Although no force-on-force testing was conducted during OPEVAL, the results appear to validate many of the conclusions reached in an analysis performed at the request of Congress in 1990. That analysis assessed the V-22 as well as a number of potential helicopter alternatives, comparing both effectiveness and costs. In performing this assessment, that study used aircraft performance characteristics listed in the ORD, and these characteristics closely match capabilities validated during OPEVAL; e.g., cruise speed-245 knots, 24 troops, 10,000-pound external load, and a maximum radius of 265 miles carrying 5000 pound load.
Testing has confirmed several key advantages, in comparison to current rotary-wing operations, inherent to the tiltrotor concept. Most notably, by being able to convert to the conventional aircraft flight regime, the V-22 offers distinct advantages in mission range, speed of flight, and payload. In the planning and execution of missions, these three improved characteristics of range, speed, and payload can be interchanged and utilized in countless ways. Together they provide a major step ahead in tactical flexibility.

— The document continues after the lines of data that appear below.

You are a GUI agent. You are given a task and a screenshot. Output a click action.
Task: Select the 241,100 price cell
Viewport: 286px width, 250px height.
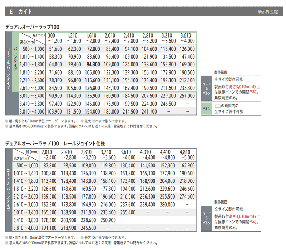coord(149,112)
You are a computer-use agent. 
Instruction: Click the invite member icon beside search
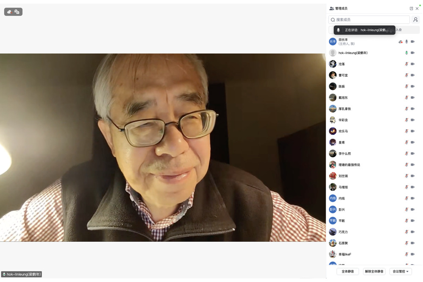tap(415, 19)
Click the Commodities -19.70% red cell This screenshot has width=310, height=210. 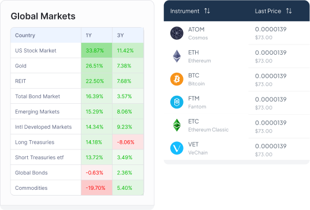click(96, 188)
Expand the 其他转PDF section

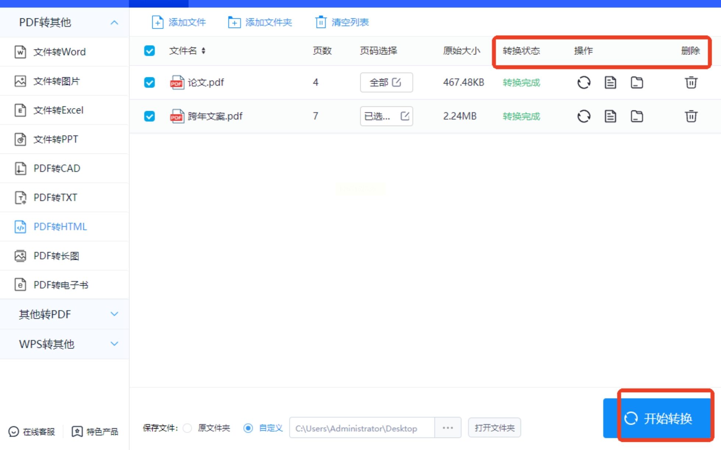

The V-22 has demonstrated the capability to fly 2,100 nm with one aerial refueling during a self-deployment flight from California to Maryland in 8 hours 10 minutes, exceeding the ORD threshold by almost 4 hours. The deployment was conducted with two non-operational, development test 400-gallon tanks rather than two production representative 800-gallon tanks, thus precluding the aircraft from flying the deployment profile designed for overwater flight (e.g., CONUS - Hawaii). Two 800-gallon tanks should allow for an even longer flight profile. The capability to self-deploy would provide the tactical commander flexibility in combat never before experienced.